The piece below was written during the 2023 WGA and SAG-AFTRA strikes. Without the labor of the writers and actors currently on strike, the art being covered in this piece wouldn't exist.

The 22nd annual New York Asian Film Festival takes place between July 14 and July 30. For more information, click here.

Alongside the (unifromly excellent) live action shorts showcase, this year the NYAFF is running an animated shorts program. I was lucky enough to be able to catch all ten, and here are my thoughts:

There’s something purposefully childlike in the style choices director Lee Yung-Chieh makes in his brief little interlude Confusion Of The Afternoon. Opening in a kind of diorama-esque tableau, a fleeting moment of human contact stops time and melts reality into an expressionistic rush of watercolor animation resembling a softwash of moving fingerpaints, as a young student experiences feelings he cannot even begin to understand.

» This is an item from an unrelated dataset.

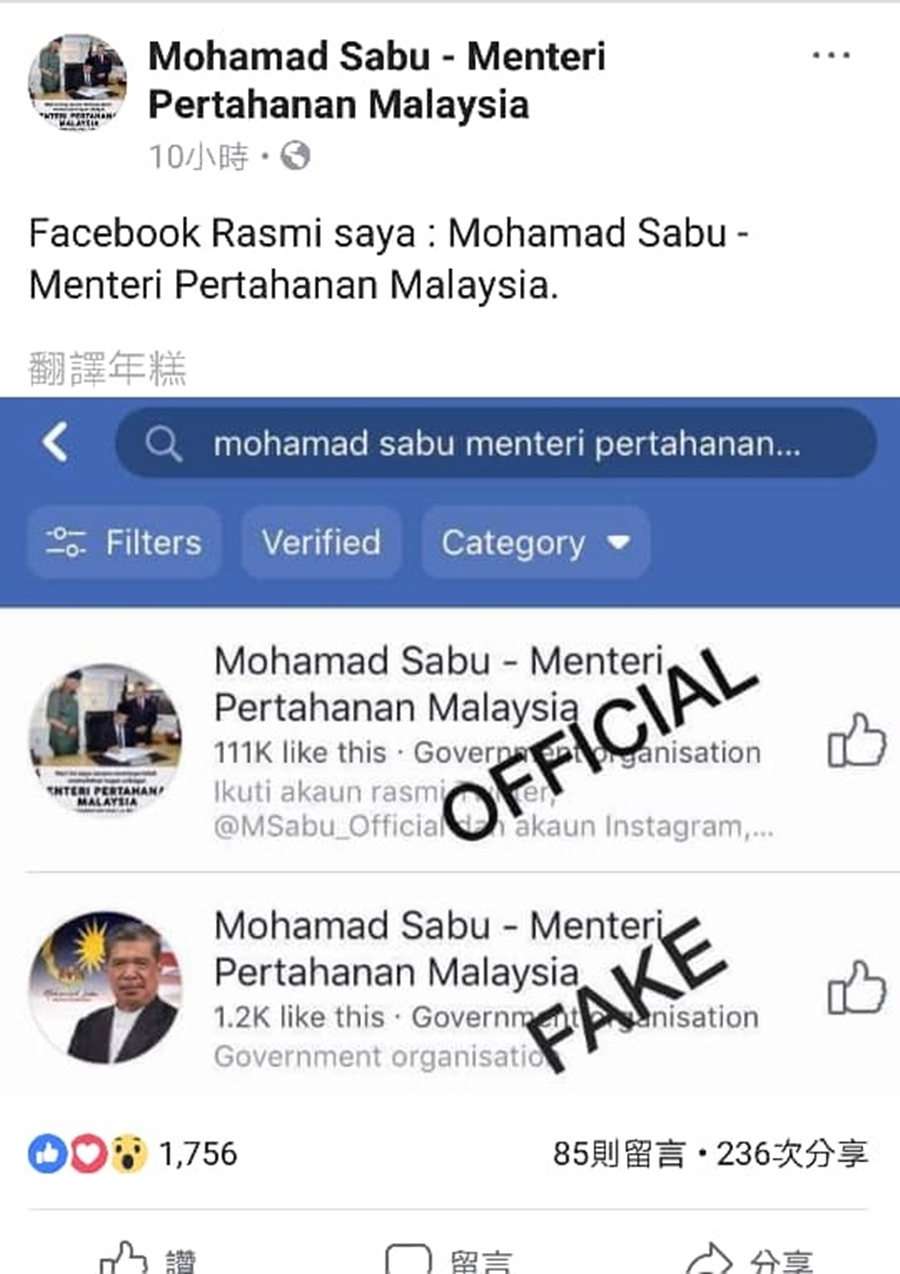Like the fake Mohamad Sabu page

[x=856, y=988]
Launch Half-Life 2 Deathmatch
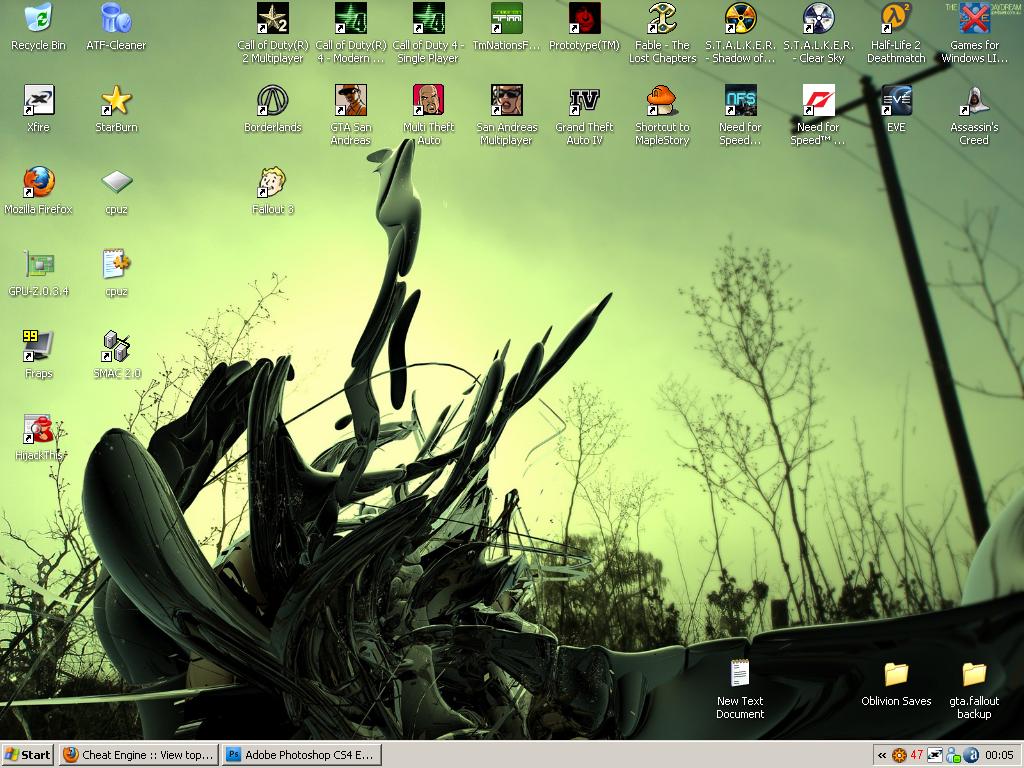 coord(895,22)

The film passes in an instant, as does the moment itself. But in art just as much as life, its memory lingers.

The thing is, I knew exactly what Kang Nam-jim doing and where we were almost certain to wind up, pretty much as soon as it started. And most likely, so will you. But it doesn’t matter; if you’ve ever been part of a family, there is at least a halfway decent chance that you will be helpless before the power of What We Leave Behind, an at times absolutely gutting journey through the three major L’s of human existence: love, loss, and loneliness. Stop motion brings the history of an apartment to life in the form of the trappings of daily existence; we hear the voices of a pair of newlyweds as they move in and we see boxes unpack themselves, dishes appear and disappear during candlelight dinners, a baby crib put itself together… life being lived, and time passing. Birthdays, Christmases, graduations. The years tick by faster and faster, and, well… just look at the title. It’s not hard to see where this is going. It is, without a doubt, manipulative stuff. But it works, because as anyone who has ever had to clean out a place they’ve lived in for an extended period of time already knows, there’s an undeniable power to reviewing the moments of our lives through the prism of the inanimate objects that surrounded us in those moments. It works, because it’s universal.

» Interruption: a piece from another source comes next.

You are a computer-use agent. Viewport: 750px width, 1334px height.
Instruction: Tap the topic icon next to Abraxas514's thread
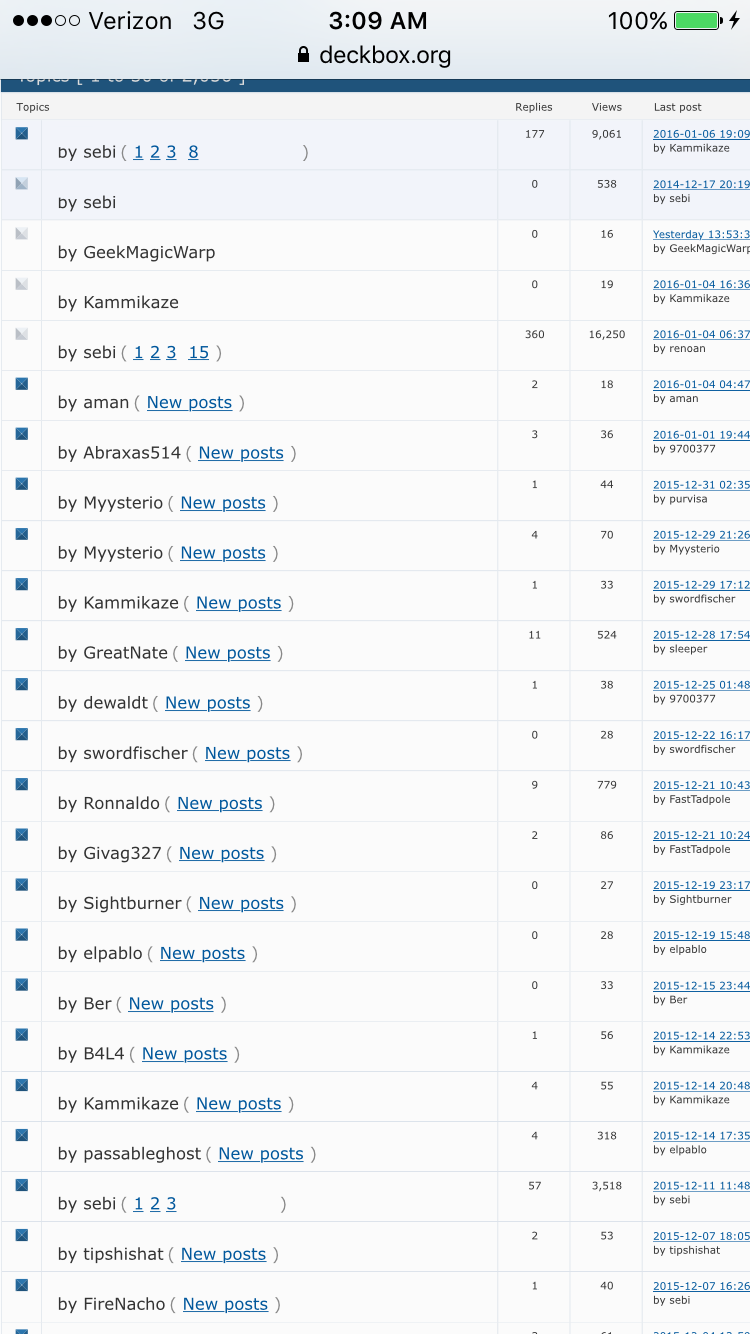(21, 434)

And now for something equally personal, but significantly lighter… as a person who is, even after several decades, still typing on a keyboard under protest, the charming essay film Handwritten by Jaime Sunwoo was very much speaking my language. Animated in an endearing style resembling a hand-crafted pop-up book, Sunwoo explores the lost art of writing on paper from a multitude of angles and what these things may or may not say about us as people. She proves an ingratiating guide and when I say it feels like the grown-up version of a segment from, say, The Electric Company or 3-2-1 Contact, I mean it as the highest compliment. 

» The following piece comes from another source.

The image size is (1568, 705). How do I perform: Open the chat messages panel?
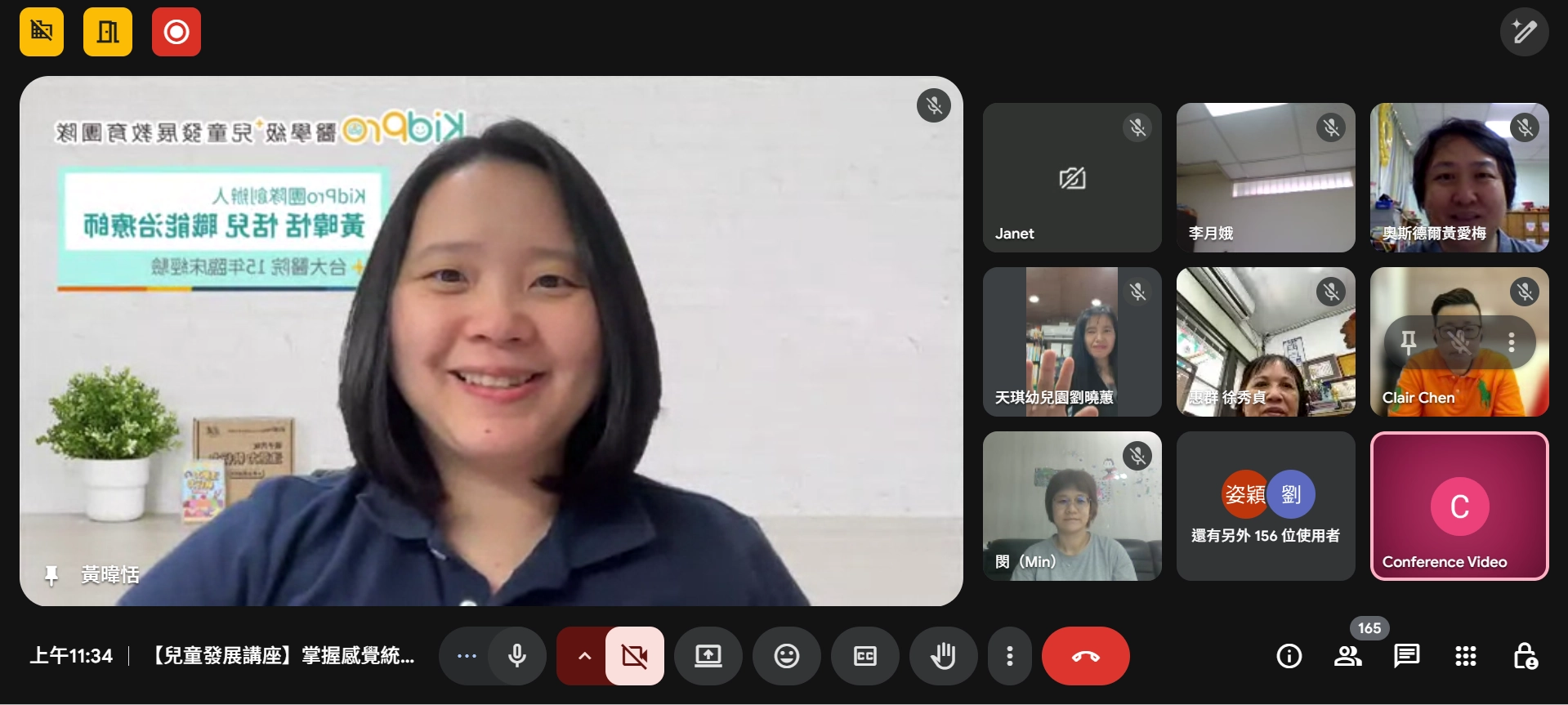1406,656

I’m not sure if this is an adaptation of an old fairy tale or merely a story in that mode that director Hu Rui invented, but if Goose Mountain is an original, he certainly has the tone down pat. In style and substance, this story of a peddler traveling a mountain road to sell some geese and his near-induction into a matryoshka doll of spirit world infidelity feel uncannily like something you’d find in an old dusty book of fables: kind of funny, kind of dark, kind of sad, and always ominous. The art style even resembles the illustrations you’d find in such a book, inky monochrome with occasional slashes of red. Completely silent but making use of intertitles that’s implementation of the second person gives the whole thing a uniquely intimate sheen, Goose Mountain attains a proper bedtime story feel tailor made for the cool kind of creepy kid.

The fact that there’s an actual fairy in Kong Songhee’s Borderline. Should in no way be taken as a sign that it’s a happier story than Goose Mountain. If anything, it’s a misdirect, a bewinged shot of false hope. It’s not difficult to assess that the fairy tale dreamscapes in Kong Songhee’sare about something, and the clues pile up over it’s short runtime, but it’s not until the final, unblinking moments that the jaws snaps shut and we see just how sharp the teeth of the tale really were. This is a very different variety of dark fairy tale than the kind that Goose Mountain pays homage to; from the very first frame there’s a sense of menace as a little girl takes a journey towards a lighthouse that isn’t a lighthouse, chased by… something or someone. The art style and the imagery are both simple and surreal, and suffused with a constant underpinning of disorienting threat. 

The selection of animated shorts on this program are each visually stunning in their own way, but if I had to pick one that wins the award for most unique aesthetic, I might just have to hand it to The Kidnapping by Good Giu and Liu Kuang. This sweetly sentimental tale about a crotchety oldster on the verge of moving out of his old neighborhood into a high rise, and the magical talking lottery ticket that carries him off for a secret meeting is CGI, but given a multicolor polish that makes everything look like a three dimensional impressionist painting. It’s a style I’ve never seen before, and one I wouldn’t mind seeing a bit more of.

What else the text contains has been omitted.